Data listing section start

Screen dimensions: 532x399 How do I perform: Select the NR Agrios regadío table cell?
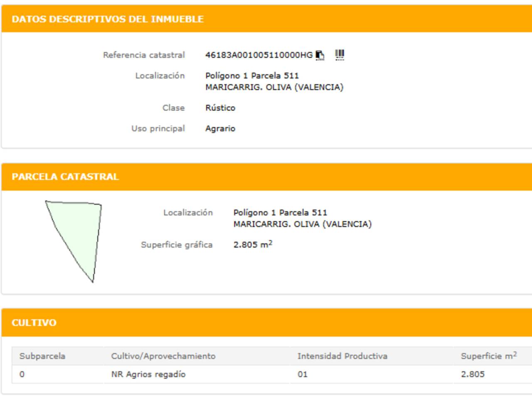tap(148, 374)
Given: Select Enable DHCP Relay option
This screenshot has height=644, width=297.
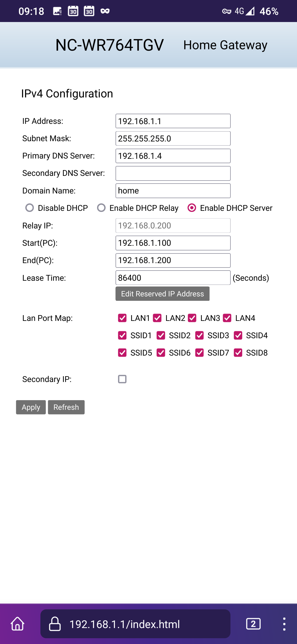Looking at the screenshot, I should pyautogui.click(x=101, y=208).
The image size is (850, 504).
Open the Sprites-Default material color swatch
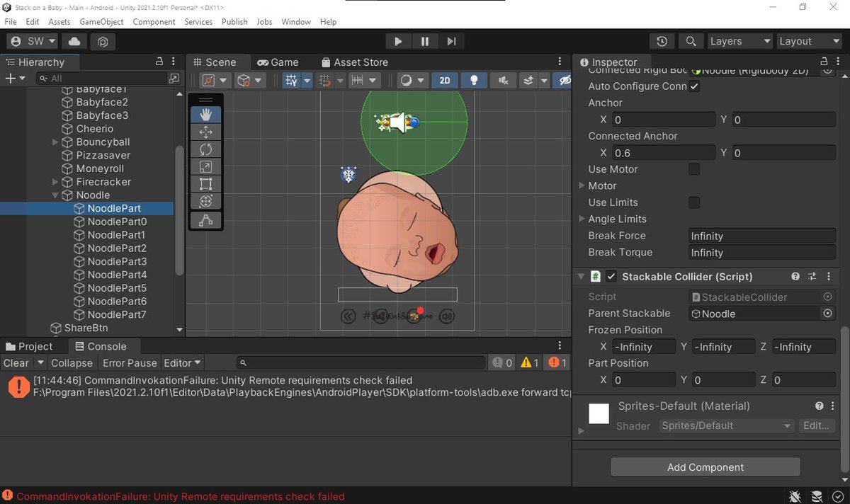click(x=599, y=414)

Data listing section end

Task to carry out: An exact copy of all the records is required, with the pictures omitted.

Problem solution:
Screen dimensions: 532x399 How do I perform: Select the NR Agrios regadío table cell?
tap(148, 374)
Given: Select Enable DHCP Relay option
This screenshot has height=644, width=297.
Looking at the screenshot, I should pyautogui.click(x=101, y=208).
The image size is (850, 504).
Open the Sprites-Default material color swatch
click(x=599, y=414)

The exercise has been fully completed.